-- GIVEN PASSAGE --
■ ■ ■ ■ ■ ■ ■
CDs and DVDs are both multi-layered disks, made mostly of plastic. The layer that contains the data (DVDs can have more than one data layer) consists of a series of tiny pits, arranged in a spiral, tracking from the center of the disk to the edge. The data layer is coated with a thin layer of aluminum or silver, making it highly reflective.

How small are the pits? Well, their diameter is 500 nanometers (nm). How small is that? A millimeter (mm), which you can see with your unaided eye, is one-thousandth of a meter. Imagine how much you have to shrink a meter to get down to the size of a millimeter. Now imagine shrinking a millimeter by the same amount. That takes you down to a micrometer (µm), or one-thousandth of a millimeter. You have to shrink a micrometer one thousand times more to get down to the size of a nanometer. A typical human hair is about 100 µm wide. The pits on a CD are 0.5 µm wide. So you could fit 200 pits across the width of a typical human hair! The diameter of the pits is also similar to the wavelengths of visible light (400 to 700 nm).

On the CD, the pits have some blank space ("land") on either side of them. This means that the adjacent data tracks of the spiral are regularly spaced (something like 3 times the pit diameter). This regular spacing of the spiral tracks, slightly larger than the wavelengths of visible light, produces the shimmering colors you see when you tilt a CD back and forth under a light. The colors result from diffraction of the white light source by the CD.

What is diffraction? That is a bit harder to describe, so we'll start with a related concept that is easier to understand: interference. Interference is what happens when waves collide with each other. If the peak of the first wave meets the peak of the second wave, the peaks add together to form a higher peak. If the trough of the first wave meets the trough of the second wave, the troughs add together to form a lower trough. If the peak of the first wave meets the trough of the second wave, the peak is made smaller. And if the peak of the first wave is the same size as the trough of the second wave, they can actually cancel each other out, adding to zero at the point of interference. You can see a demonstration of interference with the Ripple Tank Applet link in the Bibliography.

The first screen shot shows the results of a single wave source (choose "Setup: Single Source" from the first drop-down list and "Color Scheme 2" from the fourth drop-down list). To avoid the complications of ripples reflected from the walls of the tank, click on the "Clear Walls" button (simulates an infinitely large tank, so reflections are eliminated):

The second screen shot shows the results of two wave sources (choose "Setup: Two Sources" from the first drop-down list):

The diagonal black lines are regions of destructive interference (where peaks of one wave met troughs of the other). If you run the applet yourself, you'll see that, though the waves keep moving, these regions are a steady feature. This is a simple example of patterns that can form when waves interfere in well-defined ways.
■ ■ ■ ■ ■ ■ ■
-- REQUIREMENT --
Please answer these questions from the CD and DVD passage above.
(a) What metals can coat the data layer?
(b) How many pits could fit across the width of a typical human hair?
(c) What do the diagonal black lines in the second screen shot show?

-- DATASET RECORDS --
■ ■ ■ ■ ■ ■ ■
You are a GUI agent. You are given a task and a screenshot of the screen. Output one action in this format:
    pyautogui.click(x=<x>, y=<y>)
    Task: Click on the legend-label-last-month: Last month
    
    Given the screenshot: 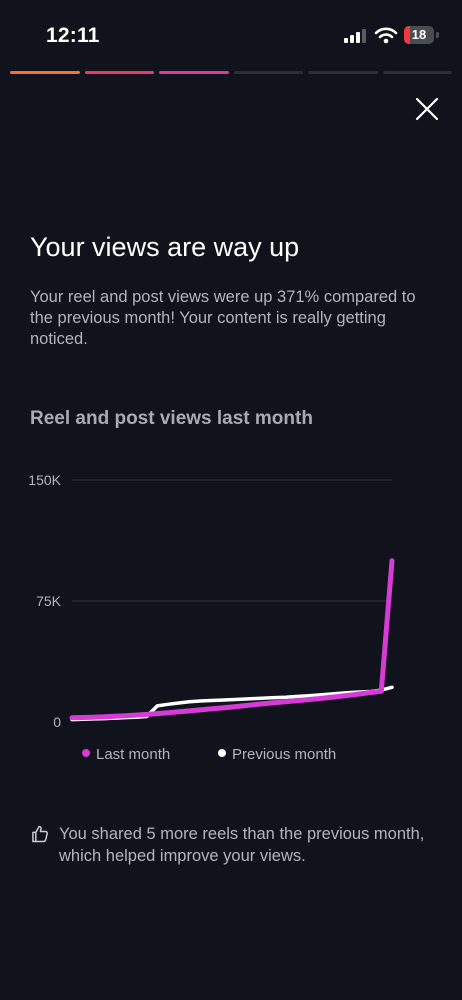 What is the action you would take?
    pyautogui.click(x=134, y=754)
■ ■ ■ ■ ■ ■ ■
-- OUTPUT OF THE EXERCISE --
(a) Aluminum or silver.
(b) 200.
(c) Regions of destructive interference, where peaks of one wave met troughs of the other.